E che ella da me per voi sia compilata, due cose fra l' altre il manifestano. L'una si è che ciò che sotto il nome dell' uno de' due amanti e della giovane amata si conta essere stato, ricordandovi bene, e io a voi di me e voi a me di voi, se non mentiste, potreste conoscere essere stato detto e fatto in parte: quale de' due si sia non discuopro, ché so che ve ne avvedrete. Se forse alcune cose soperchie vi fossero, il volere bene coprire ciò che non è onesto manifestare da noi due infuori e il volere la storia seguire ne son cagioni; e oltre a ciò dovete sapere che solo il bomere aiutato da molti ingegni fende la terra. Potrete adunque e qual fosse innanzi e quale sia stata poi la vita mia che più non mi voleste per vostro, discernere. L'altra si il non avere cessata né storia né favola né chiuso parlare in altra guisa, con ciò sia cosa che le donne sì come poco intelligenti ne sogliano essere schife, ma però che per intelletto e notizia delle cose predette voi dalla turba dell'altre separata conosco, libero mi concessi il porle a mio piacere. (Teseida, proem 'a Fiammetta', latter part of first paragraph)
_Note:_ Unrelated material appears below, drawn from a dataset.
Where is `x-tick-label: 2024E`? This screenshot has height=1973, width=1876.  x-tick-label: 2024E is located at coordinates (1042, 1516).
Here again, the concept of a non-literal sense is put forward, and here again the idea of discontinuous allegory is alluded to ('volere la storia seguire'). But Boccaccio adds one of the key justifications of allegory, namely concealment ('volere bene coprire ciò che non è onesto manifestare'). Most importantly of all, the expression used as an explanation, that the ploughshare only splits the sod when assisted by other mechanical parts, comes straight out of Augustine's City of God XVI, 2, from the very passage that Boccaccio will later use in the Esposizioni (I, all, 182-83), as we have seen, to elucidate discontinuous allegory:

Solo enim vomere terra prescinditur; sed, ut hoc fieri possit, etiam cetera aratri membra sunt necessaria

[For only with the ploughshare is the sod split, but, for this to happen, other parts of the plough are also needed]

What is however peculiar is that, in both the Filostrato and the Teseida, Boccaccio is advocating a method of polysemic reading which required sophisticated training. Such interpretative skills, if the author's assessment of the Corbaccio widow is anything to go by, are normally in short supply amongst a female readership. As can be seen, in the Teseida passage above, Boccaccio draws our attention to this apparent contradiction. Fiammetta is, like the female reader in Italo Calvino's Se una notte d'inverno, exceptionally competent: she has understanding and knowledge ('intelletto e notizia'). The author has therefore felt it possible to give free rein to both the literal ('storia') and allegorical ('chiuso parlare') levels of his story.